** TEXT BLOCK follows **

Mule Deer Conservation: Issues and Management Challenges
The goal of this book is to summarize and synthesize the available information on mule deer ecology and management into a useful reference document. Advances in technology combined with more sophisticated experimental design has added considerable insight to the foundations of mule deer ecology described in the classic “Mule and black-tailed deer of North America” edited by O. C. Wallmo and published in 1981. Integration of new information into management approaches, accompanied by proper evaluation, has assisted in fine-tuning management strategies to provide for healthy mule deer populations throughout the western states and provinces.
The Western Association of Fish and Wildlife Agencies created the Mule deer working group in 1998 to address concerns about the long-term decline in mule deer numbers. The group, consisting of wildlife biologists from western states and Canadian provinces, has collectively pooled the available scientific knowledge on all aspects of mule deer biology and ecology into one source.
This book is organized into nine chapters, with 8 chapters reviewing the major influences on mule deer and one chapter examining the critically important area of data collection and use. With chapters written and reviewed by 20 active mule deer managers and researchers; the information is as timely as one can hope for.

** End of TEXT BLOCK **

WHAT TO PRODUCE:
According to the mule deer book description, in what year did the Western Association of Fish and Wildlife Agencies create the Mule deer working group?

** DATA TO EXAMINE follows **

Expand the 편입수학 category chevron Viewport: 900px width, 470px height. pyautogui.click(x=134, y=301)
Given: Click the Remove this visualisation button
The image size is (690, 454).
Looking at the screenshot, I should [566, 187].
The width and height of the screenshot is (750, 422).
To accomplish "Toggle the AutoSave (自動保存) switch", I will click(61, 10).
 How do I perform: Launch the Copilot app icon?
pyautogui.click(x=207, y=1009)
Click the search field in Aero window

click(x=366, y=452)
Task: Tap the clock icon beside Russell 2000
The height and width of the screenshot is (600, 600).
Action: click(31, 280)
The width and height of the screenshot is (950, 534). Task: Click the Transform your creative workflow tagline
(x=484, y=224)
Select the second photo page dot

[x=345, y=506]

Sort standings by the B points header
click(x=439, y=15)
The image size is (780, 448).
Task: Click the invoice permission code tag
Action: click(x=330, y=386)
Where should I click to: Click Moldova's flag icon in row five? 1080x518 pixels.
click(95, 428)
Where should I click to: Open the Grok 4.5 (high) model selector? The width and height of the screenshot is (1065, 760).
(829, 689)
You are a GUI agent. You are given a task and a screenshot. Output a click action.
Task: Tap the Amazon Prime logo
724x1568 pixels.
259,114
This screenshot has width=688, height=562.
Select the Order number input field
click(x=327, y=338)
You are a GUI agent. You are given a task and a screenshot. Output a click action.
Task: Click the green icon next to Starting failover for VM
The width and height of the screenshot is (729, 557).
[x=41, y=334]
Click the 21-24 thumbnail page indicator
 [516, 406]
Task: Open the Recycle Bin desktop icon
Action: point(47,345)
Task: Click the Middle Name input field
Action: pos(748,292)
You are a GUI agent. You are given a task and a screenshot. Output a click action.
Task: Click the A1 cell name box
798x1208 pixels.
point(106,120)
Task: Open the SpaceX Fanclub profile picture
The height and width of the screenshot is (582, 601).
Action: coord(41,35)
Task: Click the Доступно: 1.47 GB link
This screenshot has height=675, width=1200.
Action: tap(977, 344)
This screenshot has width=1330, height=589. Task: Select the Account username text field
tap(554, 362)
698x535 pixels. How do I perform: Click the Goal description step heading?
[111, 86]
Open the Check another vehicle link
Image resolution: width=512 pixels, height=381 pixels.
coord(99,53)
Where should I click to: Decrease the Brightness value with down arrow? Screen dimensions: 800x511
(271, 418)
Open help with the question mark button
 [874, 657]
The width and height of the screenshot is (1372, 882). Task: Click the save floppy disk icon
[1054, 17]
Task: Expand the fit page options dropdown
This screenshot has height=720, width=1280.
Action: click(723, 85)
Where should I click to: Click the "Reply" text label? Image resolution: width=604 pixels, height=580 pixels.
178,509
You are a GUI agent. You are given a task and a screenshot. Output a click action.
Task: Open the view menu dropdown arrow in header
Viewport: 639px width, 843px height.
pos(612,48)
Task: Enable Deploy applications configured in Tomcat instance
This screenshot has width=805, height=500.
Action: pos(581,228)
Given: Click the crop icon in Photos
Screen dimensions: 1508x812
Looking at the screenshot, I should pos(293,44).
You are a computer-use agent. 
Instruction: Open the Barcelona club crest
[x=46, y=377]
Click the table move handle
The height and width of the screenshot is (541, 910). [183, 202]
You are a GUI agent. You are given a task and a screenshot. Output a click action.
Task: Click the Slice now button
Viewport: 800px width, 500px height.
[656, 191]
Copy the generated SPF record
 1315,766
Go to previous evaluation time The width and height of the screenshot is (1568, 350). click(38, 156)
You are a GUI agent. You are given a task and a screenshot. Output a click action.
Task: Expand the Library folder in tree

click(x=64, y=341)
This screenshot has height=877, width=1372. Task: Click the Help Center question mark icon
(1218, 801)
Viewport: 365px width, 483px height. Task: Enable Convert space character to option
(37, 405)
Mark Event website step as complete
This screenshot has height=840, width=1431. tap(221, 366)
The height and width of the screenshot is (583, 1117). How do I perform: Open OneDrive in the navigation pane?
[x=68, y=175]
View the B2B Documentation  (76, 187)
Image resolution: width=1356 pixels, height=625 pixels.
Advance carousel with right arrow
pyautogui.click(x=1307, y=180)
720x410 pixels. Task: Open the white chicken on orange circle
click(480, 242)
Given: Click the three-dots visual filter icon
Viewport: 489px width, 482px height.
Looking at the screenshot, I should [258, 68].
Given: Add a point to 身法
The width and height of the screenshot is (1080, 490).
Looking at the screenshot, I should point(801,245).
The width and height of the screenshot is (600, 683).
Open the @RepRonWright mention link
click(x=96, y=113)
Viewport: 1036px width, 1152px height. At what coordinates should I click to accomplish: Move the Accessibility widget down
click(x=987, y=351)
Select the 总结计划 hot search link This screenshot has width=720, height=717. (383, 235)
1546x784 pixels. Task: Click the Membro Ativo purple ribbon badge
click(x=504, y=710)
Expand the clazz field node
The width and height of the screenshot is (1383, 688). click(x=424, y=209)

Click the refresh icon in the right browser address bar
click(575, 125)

** End of DATA TO EXAMINE **

ANSWER TO THIS EXERCISE:
1998